## [WHAT IS NEEDED]
Only the stretch of the listing below that runs from the line with "Instruction: Open Select next to Sphere date" through the line with "Given: Enable the" is to be printed, exactly and with both ends.

Segment Start: EXERCISE MATERIAL

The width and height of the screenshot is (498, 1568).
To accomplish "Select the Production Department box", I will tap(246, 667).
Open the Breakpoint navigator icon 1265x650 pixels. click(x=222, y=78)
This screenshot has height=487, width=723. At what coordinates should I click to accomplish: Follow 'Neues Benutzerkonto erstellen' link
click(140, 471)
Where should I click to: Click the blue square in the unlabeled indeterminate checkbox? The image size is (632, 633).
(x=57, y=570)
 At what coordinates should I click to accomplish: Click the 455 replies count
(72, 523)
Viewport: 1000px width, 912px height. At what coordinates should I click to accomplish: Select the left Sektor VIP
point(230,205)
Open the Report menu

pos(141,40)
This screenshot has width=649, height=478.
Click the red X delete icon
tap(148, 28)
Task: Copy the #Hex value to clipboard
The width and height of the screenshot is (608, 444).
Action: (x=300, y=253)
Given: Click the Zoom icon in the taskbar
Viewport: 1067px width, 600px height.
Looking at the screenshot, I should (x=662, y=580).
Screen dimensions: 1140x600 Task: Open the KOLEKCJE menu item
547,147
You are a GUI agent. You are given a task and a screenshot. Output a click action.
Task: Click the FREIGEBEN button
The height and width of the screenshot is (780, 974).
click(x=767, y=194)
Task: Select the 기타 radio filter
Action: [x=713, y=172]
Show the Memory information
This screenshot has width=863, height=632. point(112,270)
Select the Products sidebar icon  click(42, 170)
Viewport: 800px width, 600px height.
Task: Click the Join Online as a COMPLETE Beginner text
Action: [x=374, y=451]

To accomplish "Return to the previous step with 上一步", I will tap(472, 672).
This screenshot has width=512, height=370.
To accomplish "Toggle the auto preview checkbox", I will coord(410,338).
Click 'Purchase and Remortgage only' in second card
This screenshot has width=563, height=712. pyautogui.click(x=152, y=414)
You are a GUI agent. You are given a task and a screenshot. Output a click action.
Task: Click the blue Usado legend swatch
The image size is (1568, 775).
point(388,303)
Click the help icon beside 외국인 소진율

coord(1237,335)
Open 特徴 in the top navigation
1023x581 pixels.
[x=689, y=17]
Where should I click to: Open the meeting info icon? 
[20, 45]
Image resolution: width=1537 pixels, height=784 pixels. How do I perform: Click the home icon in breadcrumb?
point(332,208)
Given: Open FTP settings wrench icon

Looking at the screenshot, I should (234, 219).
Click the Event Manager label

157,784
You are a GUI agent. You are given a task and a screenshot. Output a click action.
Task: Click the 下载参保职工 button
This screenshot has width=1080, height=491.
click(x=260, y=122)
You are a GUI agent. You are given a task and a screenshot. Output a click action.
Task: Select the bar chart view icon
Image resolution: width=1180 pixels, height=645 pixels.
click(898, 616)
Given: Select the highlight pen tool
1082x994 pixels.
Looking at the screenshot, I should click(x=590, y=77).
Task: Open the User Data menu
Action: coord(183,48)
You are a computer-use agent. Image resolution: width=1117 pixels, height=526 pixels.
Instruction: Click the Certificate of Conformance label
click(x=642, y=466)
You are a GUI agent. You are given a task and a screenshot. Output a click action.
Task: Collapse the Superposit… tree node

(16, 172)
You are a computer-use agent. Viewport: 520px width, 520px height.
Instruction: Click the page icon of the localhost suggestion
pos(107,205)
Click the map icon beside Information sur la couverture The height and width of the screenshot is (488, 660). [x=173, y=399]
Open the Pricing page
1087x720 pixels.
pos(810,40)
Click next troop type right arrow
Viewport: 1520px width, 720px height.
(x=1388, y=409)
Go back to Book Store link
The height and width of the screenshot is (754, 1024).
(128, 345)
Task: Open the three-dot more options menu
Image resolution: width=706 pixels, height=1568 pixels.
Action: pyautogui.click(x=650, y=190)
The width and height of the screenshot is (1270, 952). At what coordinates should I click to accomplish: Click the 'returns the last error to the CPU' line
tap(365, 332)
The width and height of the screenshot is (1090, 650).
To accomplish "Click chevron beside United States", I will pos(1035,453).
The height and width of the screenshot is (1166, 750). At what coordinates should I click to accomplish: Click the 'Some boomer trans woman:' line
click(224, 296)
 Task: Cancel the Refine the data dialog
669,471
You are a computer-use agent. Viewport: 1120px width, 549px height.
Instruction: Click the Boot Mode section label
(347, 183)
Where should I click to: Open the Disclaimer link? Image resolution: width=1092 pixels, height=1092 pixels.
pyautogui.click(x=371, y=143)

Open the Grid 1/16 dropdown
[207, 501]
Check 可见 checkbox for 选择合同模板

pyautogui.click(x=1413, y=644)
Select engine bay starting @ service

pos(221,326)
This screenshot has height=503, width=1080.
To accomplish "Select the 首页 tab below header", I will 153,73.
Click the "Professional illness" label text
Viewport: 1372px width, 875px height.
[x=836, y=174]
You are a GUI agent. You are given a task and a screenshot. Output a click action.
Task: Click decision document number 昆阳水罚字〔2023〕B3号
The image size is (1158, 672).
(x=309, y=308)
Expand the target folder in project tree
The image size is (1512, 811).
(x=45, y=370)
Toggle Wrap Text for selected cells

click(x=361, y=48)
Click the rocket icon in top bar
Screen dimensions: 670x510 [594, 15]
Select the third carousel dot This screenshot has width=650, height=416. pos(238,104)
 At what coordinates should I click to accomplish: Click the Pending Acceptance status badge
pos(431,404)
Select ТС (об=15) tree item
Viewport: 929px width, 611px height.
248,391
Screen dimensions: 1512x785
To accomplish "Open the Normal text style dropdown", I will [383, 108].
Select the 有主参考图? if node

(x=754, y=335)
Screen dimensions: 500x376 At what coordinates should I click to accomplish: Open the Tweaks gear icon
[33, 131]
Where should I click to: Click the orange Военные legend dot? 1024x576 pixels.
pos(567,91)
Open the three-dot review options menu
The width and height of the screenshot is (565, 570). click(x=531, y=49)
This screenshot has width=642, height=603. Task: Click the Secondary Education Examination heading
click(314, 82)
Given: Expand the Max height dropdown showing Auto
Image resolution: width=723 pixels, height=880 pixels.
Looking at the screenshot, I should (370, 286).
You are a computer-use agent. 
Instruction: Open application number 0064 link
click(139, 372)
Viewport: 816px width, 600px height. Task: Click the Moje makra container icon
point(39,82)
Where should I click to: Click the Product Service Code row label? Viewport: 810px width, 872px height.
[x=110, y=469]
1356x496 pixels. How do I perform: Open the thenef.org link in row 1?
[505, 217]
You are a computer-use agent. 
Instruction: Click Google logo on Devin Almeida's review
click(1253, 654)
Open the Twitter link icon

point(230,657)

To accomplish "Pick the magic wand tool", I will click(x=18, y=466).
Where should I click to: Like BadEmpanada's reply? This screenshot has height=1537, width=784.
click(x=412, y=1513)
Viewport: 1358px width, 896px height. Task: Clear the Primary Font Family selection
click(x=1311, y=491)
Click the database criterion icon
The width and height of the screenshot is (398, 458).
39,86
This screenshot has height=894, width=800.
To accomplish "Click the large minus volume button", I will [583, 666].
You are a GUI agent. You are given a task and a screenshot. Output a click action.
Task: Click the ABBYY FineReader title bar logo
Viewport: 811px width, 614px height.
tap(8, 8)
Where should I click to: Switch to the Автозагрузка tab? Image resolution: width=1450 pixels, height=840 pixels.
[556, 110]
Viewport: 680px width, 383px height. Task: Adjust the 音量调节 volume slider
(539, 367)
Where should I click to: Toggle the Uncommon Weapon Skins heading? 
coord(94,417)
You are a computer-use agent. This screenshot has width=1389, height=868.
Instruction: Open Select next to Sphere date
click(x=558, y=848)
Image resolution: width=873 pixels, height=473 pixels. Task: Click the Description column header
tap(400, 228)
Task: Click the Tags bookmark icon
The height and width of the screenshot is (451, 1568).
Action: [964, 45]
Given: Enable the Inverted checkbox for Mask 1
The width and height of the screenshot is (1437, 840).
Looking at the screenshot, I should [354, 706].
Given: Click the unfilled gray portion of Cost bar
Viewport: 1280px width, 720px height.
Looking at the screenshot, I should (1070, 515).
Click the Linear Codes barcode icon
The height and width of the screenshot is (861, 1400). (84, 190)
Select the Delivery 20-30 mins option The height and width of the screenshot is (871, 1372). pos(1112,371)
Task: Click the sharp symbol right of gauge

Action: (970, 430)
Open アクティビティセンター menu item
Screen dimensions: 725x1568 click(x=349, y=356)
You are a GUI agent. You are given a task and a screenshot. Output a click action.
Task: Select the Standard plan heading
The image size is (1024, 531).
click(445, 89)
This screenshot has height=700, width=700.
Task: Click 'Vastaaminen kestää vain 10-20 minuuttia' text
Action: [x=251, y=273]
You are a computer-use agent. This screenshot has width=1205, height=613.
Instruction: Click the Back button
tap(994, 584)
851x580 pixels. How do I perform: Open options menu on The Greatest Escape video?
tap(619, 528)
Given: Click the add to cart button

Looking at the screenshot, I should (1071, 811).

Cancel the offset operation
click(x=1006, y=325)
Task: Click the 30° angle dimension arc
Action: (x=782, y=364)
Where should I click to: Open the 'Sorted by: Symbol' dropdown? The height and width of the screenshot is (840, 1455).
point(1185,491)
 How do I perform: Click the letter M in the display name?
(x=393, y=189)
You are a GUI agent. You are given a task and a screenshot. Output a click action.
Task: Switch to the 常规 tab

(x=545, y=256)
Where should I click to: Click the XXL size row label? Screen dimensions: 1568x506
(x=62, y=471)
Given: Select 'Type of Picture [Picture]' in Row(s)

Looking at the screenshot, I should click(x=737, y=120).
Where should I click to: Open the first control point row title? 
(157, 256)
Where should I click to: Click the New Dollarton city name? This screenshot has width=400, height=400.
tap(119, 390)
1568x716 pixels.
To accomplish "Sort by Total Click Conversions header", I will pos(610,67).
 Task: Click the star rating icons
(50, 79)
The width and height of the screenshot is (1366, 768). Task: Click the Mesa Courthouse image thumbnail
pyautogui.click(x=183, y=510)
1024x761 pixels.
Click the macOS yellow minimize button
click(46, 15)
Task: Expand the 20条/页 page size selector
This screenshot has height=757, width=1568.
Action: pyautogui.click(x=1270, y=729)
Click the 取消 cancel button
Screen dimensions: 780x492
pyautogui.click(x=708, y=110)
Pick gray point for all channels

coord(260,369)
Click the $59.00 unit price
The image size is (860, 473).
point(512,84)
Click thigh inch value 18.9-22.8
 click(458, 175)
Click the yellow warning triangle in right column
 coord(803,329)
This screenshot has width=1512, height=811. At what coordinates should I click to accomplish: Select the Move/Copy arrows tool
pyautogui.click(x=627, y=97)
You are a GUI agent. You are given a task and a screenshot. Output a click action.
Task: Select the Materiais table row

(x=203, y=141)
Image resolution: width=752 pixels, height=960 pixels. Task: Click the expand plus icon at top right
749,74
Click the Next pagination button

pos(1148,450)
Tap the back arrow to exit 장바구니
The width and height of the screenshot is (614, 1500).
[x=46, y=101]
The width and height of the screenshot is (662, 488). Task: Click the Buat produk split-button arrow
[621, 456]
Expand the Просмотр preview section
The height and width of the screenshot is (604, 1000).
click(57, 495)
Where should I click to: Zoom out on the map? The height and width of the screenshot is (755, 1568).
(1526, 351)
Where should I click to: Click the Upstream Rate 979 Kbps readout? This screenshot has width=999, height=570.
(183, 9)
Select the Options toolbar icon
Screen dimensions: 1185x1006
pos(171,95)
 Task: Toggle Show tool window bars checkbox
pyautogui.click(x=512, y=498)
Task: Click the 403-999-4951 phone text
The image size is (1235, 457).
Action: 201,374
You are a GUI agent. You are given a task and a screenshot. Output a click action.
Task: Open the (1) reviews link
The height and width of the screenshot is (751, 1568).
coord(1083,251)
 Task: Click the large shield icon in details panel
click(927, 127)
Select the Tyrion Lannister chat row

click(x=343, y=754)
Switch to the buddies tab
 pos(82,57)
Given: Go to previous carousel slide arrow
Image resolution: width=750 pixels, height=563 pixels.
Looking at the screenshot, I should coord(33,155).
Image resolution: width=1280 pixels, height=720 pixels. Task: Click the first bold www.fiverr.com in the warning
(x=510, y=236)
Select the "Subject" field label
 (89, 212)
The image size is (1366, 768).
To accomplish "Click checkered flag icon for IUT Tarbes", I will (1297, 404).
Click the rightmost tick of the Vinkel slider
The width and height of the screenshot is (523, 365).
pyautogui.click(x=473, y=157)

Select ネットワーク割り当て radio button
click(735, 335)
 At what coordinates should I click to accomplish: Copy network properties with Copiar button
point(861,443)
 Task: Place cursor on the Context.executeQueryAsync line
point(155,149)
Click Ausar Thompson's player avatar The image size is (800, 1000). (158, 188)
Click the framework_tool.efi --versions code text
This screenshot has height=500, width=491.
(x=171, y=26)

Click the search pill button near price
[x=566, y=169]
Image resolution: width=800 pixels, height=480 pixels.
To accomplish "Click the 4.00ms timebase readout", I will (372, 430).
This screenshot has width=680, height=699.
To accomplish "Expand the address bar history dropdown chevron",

Segment End: EXERCISE MATERIAL

## [YOUR SOLUTION]
Instruction: Open Select next to Sphere date
click(x=558, y=848)
Image resolution: width=873 pixels, height=473 pixels. Task: Click the Description column header
tap(400, 228)
Task: Click the Tags bookmark icon
The height and width of the screenshot is (451, 1568).
Action: [964, 45]
Given: Enable the Inverted checkbox for Mask 1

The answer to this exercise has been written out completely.